> [Material]
---*---

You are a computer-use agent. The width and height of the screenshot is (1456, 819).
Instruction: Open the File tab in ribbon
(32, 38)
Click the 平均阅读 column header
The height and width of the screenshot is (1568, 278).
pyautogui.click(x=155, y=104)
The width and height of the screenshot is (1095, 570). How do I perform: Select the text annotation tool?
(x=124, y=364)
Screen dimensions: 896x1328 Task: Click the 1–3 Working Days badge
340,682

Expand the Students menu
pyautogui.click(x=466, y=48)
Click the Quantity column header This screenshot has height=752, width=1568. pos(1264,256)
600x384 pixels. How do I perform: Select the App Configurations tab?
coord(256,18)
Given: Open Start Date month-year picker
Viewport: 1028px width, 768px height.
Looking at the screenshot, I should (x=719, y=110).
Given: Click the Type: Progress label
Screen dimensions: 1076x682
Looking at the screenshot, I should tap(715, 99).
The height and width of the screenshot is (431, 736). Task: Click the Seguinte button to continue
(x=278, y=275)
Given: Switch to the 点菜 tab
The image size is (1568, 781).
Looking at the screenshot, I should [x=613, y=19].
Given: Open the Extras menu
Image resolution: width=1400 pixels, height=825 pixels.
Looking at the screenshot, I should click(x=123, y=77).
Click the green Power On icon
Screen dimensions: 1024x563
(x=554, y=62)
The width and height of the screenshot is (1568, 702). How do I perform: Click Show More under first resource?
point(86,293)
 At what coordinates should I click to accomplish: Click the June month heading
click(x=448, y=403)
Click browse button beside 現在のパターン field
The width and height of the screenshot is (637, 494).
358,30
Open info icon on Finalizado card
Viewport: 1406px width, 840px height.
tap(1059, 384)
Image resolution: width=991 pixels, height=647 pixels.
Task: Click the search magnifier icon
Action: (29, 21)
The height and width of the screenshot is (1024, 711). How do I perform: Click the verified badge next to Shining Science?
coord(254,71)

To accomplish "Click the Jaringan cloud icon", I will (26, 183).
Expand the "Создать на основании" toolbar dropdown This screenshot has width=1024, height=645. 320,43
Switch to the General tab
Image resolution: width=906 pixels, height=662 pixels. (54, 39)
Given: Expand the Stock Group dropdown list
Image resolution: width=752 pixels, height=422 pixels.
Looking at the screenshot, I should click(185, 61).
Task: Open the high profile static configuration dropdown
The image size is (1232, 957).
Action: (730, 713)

---*---

> [What you have to do]
Rewrite the lines of the records above as a numbered list with blank lines omitted, starting at the line containing "Given: Switch to the 点菜 tab" and ending at the line containing "Action: (29, 21)".

> [Task output]
1. Given: Switch to the 点菜 tab
2. The image size is (1568, 781).
3. Looking at the screenshot, I should [x=613, y=19].
4. Given: Open the Extras menu
5. Image resolution: width=1400 pixels, height=825 pixels.
6. Looking at the screenshot, I should click(x=123, y=77).
7. Click the green Power On icon
8. Screen dimensions: 1024x563
9. (x=554, y=62)
10. The width and height of the screenshot is (1568, 702). How do I perform: Click Show More under first resource?
11. point(86,293)
12.  At what coordinates should I click to accomplish: Click the June month heading
13. click(x=448, y=403)
14. Click browse button beside 現在のパターン field
15. The width and height of the screenshot is (637, 494).
16. 358,30
17. Open info icon on Finalizado card
18. Viewport: 1406px width, 840px height.
19. tap(1059, 384)
20. Image resolution: width=991 pixels, height=647 pixels.
21. Task: Click the search magnifier icon
22. Action: (29, 21)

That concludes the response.